• INPUT MATERIAL:
■ ■ ■ ■
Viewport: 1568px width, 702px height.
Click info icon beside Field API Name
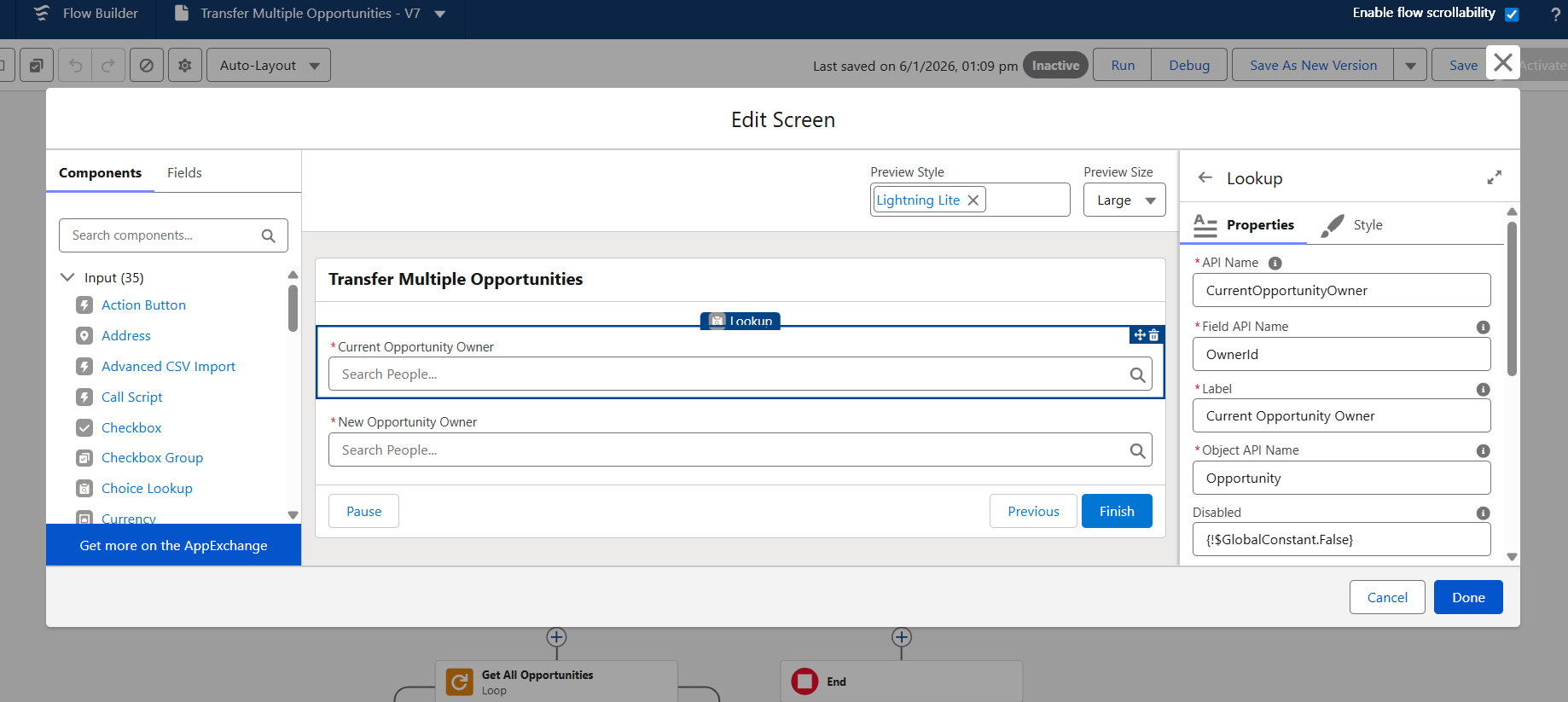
■ ■ ■ ■
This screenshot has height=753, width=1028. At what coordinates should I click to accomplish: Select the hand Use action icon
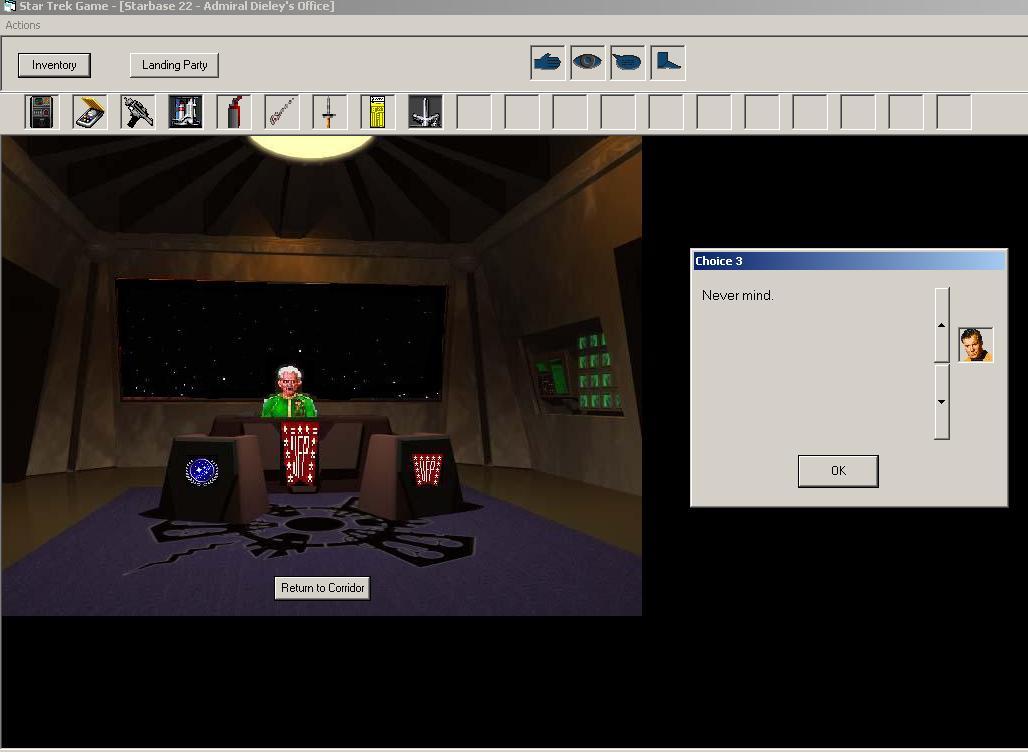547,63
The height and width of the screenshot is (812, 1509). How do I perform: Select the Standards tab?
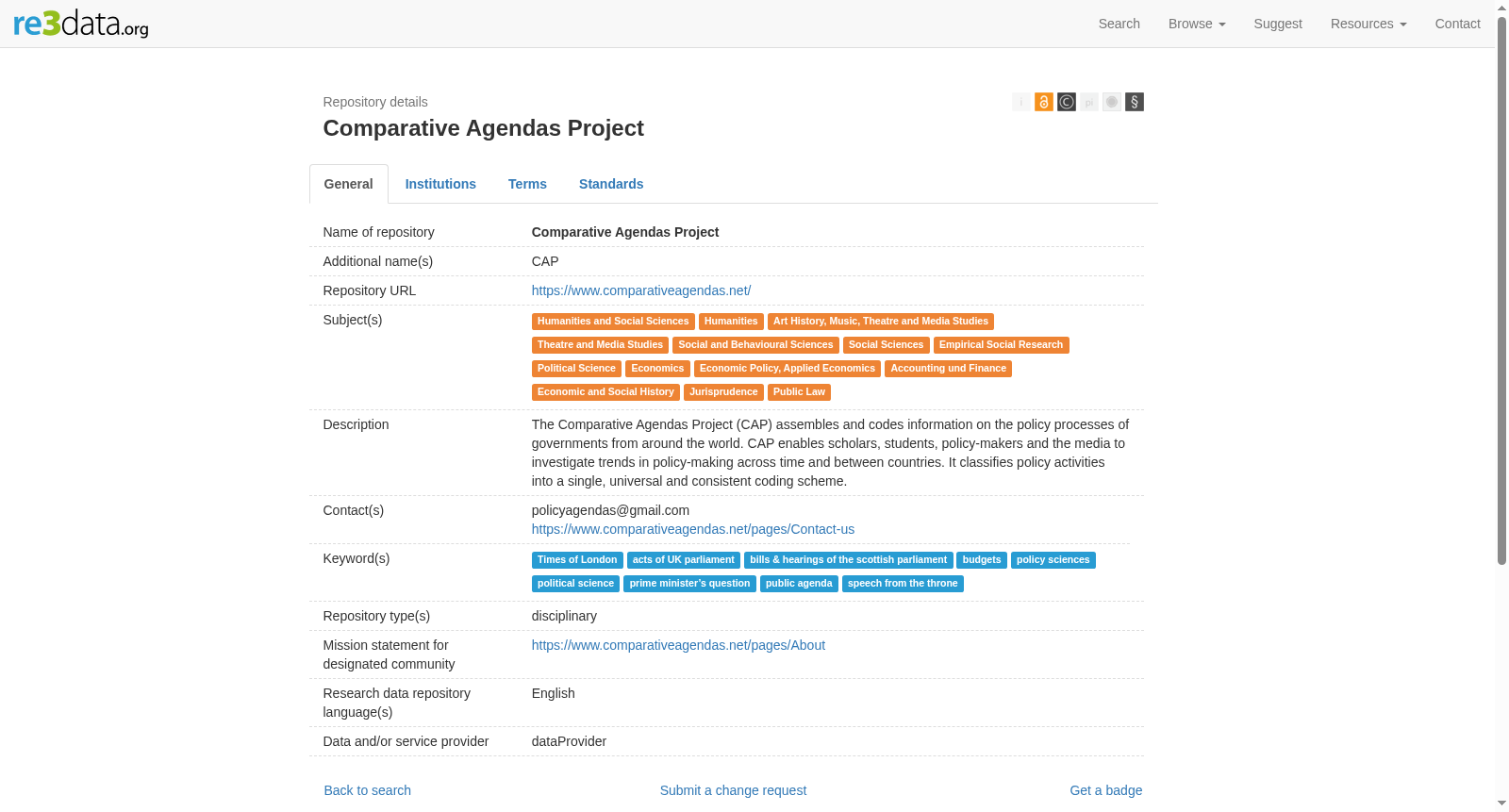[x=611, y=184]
■ ■ ■ ■
• WORK ITEM: Copy out precisely the lines from the line with "Viewport: 1568px width, 702px height." to the line with "Click info icon beside Field API Name" in the material above, including those two lines and omitting all the rest.

• OUTPUT FOR THIS EXERCISE:
Viewport: 1568px width, 702px height.
Click info icon beside Field API Name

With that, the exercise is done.